The Doctor then decides to give an idea of what Zoe is in store for and presents her a previous adventure he and Jamie had called ‘The Evil of the Daleks’. Why didn’t the BBC keep that repeat? Argh!!! Will Zoe still want to go with the Doctor and Jamie after watching the Daleks? I’m sure she will.
If you have the ‘Lost in Time’ DVD, there’s a commentary for ‘Episode 6’ of ‘The Wheel In Space’ with script-editor Derrick Sherwin and director Tristan de Vere Cole. There’s an audiobook trailer on Disc 1 for the missing episode stories of ‘Doctor Who’ on audiobook CDs. There’s also a documentary on Disc 3 called ‘The Missing Years’ which looks into the missing episodes of ‘Doctor Who’, presented by Frazer Hines and Deborah Watling.
‘The Wheel In Space’ is a fantastic Cybermen adventure in the Second Doctor era of ‘Doctor Who’ and a wonderful introduction to Wendy Padbury as Zoe in the series. I’m glad I got to listen to this story on audio CD and that two episodes are existence for us fans to enjoy on the ‘Lost in Time’ DVD.

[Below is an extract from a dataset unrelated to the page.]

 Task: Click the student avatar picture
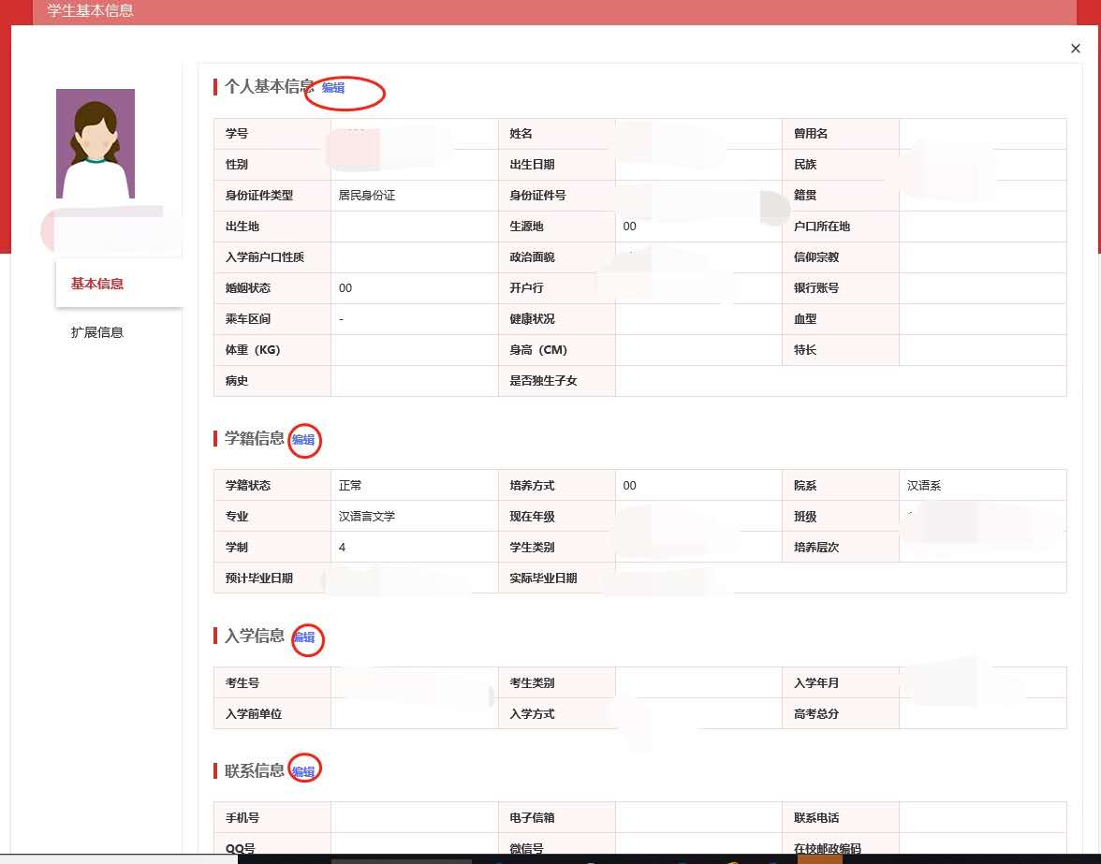95,143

I hope that ‘The Wheel In Space’ will be found in its entirety someday. Perhaps they will. Perhaps some episode hunter will find the remaining four missing episodes of this Cybermen adventure somewhere. I wouldn’t mind it if they completed this TV tale with animation episodes. Who knows?
As of March 2019, I’ve had the CD cover of ‘The Wheel In Space’ audio soundtrack signed by Frazer Hines and Wendy Padbury at the ‘Film and Comic Con Cardiff’ in March 2019. I’m pleased I’ve had the CD signed by both Frazer and Wendy when I saw them in Cardiff. I had a great time chatting to them about this story and Cybermen in general as well as having photo shoots with them in Cardiff.